Problem statement:
Could you reproduce the lines below from the one with "Click the bridge" through the one with "The width and height of the screenshot is (800, 600)."? Keep both ends and add nothing.

▼

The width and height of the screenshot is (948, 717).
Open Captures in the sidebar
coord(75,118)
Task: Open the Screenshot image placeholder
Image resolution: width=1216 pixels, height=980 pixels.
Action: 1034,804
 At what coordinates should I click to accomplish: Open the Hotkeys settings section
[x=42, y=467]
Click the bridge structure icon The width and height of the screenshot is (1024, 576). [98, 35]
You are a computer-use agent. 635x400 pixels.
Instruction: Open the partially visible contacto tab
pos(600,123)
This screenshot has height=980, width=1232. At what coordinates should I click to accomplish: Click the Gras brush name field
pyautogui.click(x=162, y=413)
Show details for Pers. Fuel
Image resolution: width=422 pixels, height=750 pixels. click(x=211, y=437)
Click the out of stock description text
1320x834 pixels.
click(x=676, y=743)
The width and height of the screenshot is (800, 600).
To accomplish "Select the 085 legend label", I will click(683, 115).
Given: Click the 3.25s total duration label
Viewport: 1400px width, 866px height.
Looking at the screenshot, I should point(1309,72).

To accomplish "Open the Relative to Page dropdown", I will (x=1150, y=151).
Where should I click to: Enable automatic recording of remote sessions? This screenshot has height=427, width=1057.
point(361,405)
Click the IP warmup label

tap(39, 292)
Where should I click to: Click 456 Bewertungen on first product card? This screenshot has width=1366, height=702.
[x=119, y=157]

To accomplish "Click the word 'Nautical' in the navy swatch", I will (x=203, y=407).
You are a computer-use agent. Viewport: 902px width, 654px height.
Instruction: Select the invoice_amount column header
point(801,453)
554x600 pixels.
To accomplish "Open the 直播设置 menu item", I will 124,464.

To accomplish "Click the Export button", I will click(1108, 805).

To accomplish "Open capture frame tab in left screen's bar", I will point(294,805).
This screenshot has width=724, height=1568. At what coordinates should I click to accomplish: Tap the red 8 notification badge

▲

Result of this task:
Click the bridge structure icon The width and height of the screenshot is (1024, 576). [98, 35]
You are a computer-use agent. 635x400 pixels.
Instruction: Open the partially visible contacto tab
pos(600,123)
This screenshot has height=980, width=1232. At what coordinates should I click to accomplish: Click the Gras brush name field
pyautogui.click(x=162, y=413)
Show details for Pers. Fuel
Image resolution: width=422 pixels, height=750 pixels. click(x=211, y=437)
Click the out of stock description text
1320x834 pixels.
click(x=676, y=743)
The width and height of the screenshot is (800, 600).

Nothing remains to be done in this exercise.